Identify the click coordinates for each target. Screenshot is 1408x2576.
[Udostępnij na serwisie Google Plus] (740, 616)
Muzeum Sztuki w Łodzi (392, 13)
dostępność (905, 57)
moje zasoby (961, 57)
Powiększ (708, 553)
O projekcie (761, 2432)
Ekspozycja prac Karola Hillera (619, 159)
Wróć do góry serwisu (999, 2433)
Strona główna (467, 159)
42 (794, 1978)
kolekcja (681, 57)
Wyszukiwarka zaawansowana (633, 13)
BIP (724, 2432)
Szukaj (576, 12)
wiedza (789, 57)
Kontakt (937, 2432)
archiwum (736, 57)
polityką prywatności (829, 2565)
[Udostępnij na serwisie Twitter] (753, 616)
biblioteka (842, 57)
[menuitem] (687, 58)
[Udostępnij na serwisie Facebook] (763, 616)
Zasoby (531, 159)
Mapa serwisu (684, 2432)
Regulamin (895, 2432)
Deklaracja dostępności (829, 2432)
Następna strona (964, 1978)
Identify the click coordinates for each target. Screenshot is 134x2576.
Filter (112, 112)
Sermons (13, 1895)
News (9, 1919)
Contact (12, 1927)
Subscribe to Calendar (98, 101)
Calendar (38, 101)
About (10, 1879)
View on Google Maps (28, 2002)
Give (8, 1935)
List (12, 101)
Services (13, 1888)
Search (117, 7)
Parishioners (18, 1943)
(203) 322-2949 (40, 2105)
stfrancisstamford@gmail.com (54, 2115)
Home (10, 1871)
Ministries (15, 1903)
▬▬▬
### TASK DESCRIPTION
Exactly the lines from the one containing "View on Google Maps (28, 2002)" through the end of the listing should be reproduced, both ends included and nothing more.

### ANSWER FOR THIS EXERCISE
View on Google Maps (28, 2002)
Give (8, 1935)
List (12, 101)
Services (13, 1888)
Search (117, 7)
Parishioners (18, 1943)
(203) 322-2949 (40, 2105)
stfrancisstamford@gmail.com (54, 2115)
Home (10, 1871)
Ministries (15, 1903)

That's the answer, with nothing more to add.